Eugenie John, bekend onder den pseudoniem van E. Marlitt, eene Duitsche romanschrijfster, geboren den 5den December 1825 te Arnstadt in Thüringen. Zij is de dochter van een schilder en werd op haar 16de jaar wegens hare fraaije stem door de regérende vorstin von Schwarzburg-Sondershausen als kind aangenomen. Te Sonderhausen bezocht zij gedurende een jaar de hoogere burgerschool voor meisjes en begaf zich voorts, ten behoeve harer muzikale opleiding, naar Weenen, waar zij een drietal jaren bleef. Zij trad ook op als tooneelspeelster, maar zag zich door eene ongesteldheid van het gehoor genoodzaakt, die loopbaan vaarwel te zeggen. Toen keerde zij als voorlezeres terug naar de Vorstin.

Tevens vormde zij zich tot schrijfster en leverde in 1865: „Die zwölf Apostel”, eene novelle die in de „Gartenlaube” opgenomen werd. Daarna schreef zij „Gold-else (1866)”, — „Blaubart (1866)”, — „Das Geheimnisz der alten Mamsell (1867)”, — „Reichsgräfïn Gisela (1869)”, — „Heideprinzeszchen (1871)”, — „Die Zweite Frau (1873)” enz. Al deze romans werden eerst in de „Gartenlaube” geplaatst, daarna afzonderlijk uitgegeven en ook in het Nederlandsch vertaald. Zij woont bij haren vader te Arnstadt, doch blijft aanhoudend ziekelijk.

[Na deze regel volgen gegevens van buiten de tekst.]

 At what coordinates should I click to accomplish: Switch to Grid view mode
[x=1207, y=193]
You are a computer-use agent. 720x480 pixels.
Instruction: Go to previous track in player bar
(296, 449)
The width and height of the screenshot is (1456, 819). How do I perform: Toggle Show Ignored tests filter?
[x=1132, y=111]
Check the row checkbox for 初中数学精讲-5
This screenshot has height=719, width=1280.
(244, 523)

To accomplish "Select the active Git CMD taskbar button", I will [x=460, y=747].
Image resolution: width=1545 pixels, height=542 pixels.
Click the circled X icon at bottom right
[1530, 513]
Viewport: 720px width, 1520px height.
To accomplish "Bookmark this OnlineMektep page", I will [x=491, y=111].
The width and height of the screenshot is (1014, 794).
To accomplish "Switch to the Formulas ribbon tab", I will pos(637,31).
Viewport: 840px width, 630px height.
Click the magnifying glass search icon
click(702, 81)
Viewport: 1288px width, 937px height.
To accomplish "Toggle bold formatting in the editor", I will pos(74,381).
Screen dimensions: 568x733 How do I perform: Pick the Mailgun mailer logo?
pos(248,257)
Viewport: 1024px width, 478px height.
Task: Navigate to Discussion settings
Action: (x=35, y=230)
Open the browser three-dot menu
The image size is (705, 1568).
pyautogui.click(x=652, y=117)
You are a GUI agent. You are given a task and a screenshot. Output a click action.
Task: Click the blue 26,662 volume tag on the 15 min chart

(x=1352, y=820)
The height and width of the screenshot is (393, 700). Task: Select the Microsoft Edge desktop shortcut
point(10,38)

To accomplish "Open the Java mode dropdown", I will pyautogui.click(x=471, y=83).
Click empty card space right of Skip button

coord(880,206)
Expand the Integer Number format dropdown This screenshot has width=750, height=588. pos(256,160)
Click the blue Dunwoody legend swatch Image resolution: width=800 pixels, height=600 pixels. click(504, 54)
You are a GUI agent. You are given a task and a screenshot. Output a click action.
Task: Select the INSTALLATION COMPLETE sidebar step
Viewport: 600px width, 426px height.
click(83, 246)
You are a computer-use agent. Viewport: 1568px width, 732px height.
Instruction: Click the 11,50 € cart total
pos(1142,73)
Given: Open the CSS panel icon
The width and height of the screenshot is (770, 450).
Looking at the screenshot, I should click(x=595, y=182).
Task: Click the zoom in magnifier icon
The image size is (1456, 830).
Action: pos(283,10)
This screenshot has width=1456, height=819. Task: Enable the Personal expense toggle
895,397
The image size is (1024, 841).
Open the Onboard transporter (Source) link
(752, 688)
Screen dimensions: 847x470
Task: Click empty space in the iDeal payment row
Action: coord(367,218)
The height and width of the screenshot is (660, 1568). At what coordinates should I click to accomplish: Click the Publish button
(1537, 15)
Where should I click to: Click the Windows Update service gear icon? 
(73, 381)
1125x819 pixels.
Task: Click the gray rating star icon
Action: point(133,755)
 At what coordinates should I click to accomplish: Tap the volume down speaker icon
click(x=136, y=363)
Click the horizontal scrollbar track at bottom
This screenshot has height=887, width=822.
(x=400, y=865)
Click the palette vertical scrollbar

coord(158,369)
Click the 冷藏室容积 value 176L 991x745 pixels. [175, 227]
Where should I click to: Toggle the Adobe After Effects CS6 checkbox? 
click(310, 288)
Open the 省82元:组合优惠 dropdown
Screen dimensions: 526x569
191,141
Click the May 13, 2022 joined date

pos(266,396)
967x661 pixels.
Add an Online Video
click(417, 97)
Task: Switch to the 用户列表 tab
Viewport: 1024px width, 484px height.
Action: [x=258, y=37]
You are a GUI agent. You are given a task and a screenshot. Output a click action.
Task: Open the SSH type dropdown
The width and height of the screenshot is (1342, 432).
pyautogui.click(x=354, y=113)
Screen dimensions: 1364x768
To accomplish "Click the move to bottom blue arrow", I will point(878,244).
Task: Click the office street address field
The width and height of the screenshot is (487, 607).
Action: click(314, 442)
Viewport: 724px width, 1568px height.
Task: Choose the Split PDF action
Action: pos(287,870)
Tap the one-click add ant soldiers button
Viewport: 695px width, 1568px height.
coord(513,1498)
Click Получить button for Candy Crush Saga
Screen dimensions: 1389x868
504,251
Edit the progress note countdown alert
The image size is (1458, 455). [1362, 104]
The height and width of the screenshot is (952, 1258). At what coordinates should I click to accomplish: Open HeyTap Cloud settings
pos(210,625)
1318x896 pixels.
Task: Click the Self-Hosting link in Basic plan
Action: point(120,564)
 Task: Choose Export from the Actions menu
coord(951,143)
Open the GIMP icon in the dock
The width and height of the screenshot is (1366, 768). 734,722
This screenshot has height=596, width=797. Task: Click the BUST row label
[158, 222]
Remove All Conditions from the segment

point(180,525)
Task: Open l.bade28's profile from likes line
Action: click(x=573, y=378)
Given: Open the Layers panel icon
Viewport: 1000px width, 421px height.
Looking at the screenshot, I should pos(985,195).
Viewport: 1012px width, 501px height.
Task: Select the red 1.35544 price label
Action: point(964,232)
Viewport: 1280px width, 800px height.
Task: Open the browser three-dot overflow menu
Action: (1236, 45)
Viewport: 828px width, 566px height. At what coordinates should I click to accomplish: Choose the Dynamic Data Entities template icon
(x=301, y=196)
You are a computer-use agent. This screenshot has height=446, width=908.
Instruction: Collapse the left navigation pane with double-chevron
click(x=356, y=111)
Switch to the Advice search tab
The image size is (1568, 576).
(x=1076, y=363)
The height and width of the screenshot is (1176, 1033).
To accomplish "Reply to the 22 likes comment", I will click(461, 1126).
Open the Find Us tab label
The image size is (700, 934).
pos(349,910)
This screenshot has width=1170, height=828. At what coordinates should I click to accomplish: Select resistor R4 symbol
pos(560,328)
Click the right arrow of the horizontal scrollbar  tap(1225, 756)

Franz, vrijheer von John, een Oostenrijksch luitenant-veldmaarschalk en bevelvoerend generaal in Stiermarken enz., geboren den 20sten November 1815 te Bruck aan de Leitha in Neder-Oostenrijk. In 1827 bezocht hij de militaire académie te Wienerisch-Neustadt, trad in 1835 als luitenant in dienst, werd in 1845 eerste luitenant bij den generalen staf en was in 1848 kapitein in het hoofdkwartier van Radetzky. In die betrekking en vervolgens als officier van den generalen staf bij de brigade van prins Liechtenstein nam hij in laatstgenoemd jaar deel aan de gevechten in Lombardije, zoodat hij met onderscheidene ridderorden werd versierd. Daarna was hij chef van den generalen staf eerst in Toscane, in 1859 in Tyrol, en vervolgens in het Lombardisch-Venetiaansch koningrijk. In 1861 werd hij bevorderd tot generaal-majoor. In den oorlog van 1866 was hij chef van den generalen staf bij het zuiderleger, hetwelk de overwinning bij Custozza behaalde, waarna hij zich benoemd zag tot luitenant-veldmaarschalk. Na het eindigen van dien rampspoedigen krijg werd hij minister van Oorlog en lid van het Huis der Heeren. In 1868 evenwel legde hij zijne portefeuille neder en aanvaardde in 1869 het kommandement van Grätz.

Richard Edward John, een uitstekend Duitsch regtsgeleerde. Hij werd geboren den 17den Julij 1827 te Mariënwerder in West-Pruissen, studeerde te Leipzig, Berlijn en Göttingen en promoveerde aan laatstgenoemde universiteit in 1852. In het volgende jaar vestigde hij zich als privaat-docent te Königsberg en werd er in 1856 buitengewoon, in 1859 gewoon hoogleeraar. In 1862 tot lid van het Huis van Afgevaardigden gekozen, behoorde hij aanvankelijk tot de „Fortschrittspartei” en sedert 1866 tot de Nationaal-liberalen. Na de oprigting van den Noord-Duitschen Bond (1867) legde hij zijn mandaat neder, werd achtervolgens hoogleeraar te Kiel en te Göttingen en zag zich in 1870 benoemd tot lid van het Hanseatisch Hooge Hof van Appèl te Lübeck. Van zijne geschriften noemen wij als de merkwaardigste: „Entwurf nebst Motiven zu einem Strafgesetzbuche für den Norddeutschen Bund (1868)”, — en „Das Strafrecht in Norddeutschland (1870)”, — voorts nog: „Ueber Landzwang und widerrechtliche Drohungen (1852)”, — „Das Strafrecht in Norddeutschland seit den Rechtsbüchern (1858)”, — en „Die Lehre vom fortgesetzten Verbrechen (1860)”.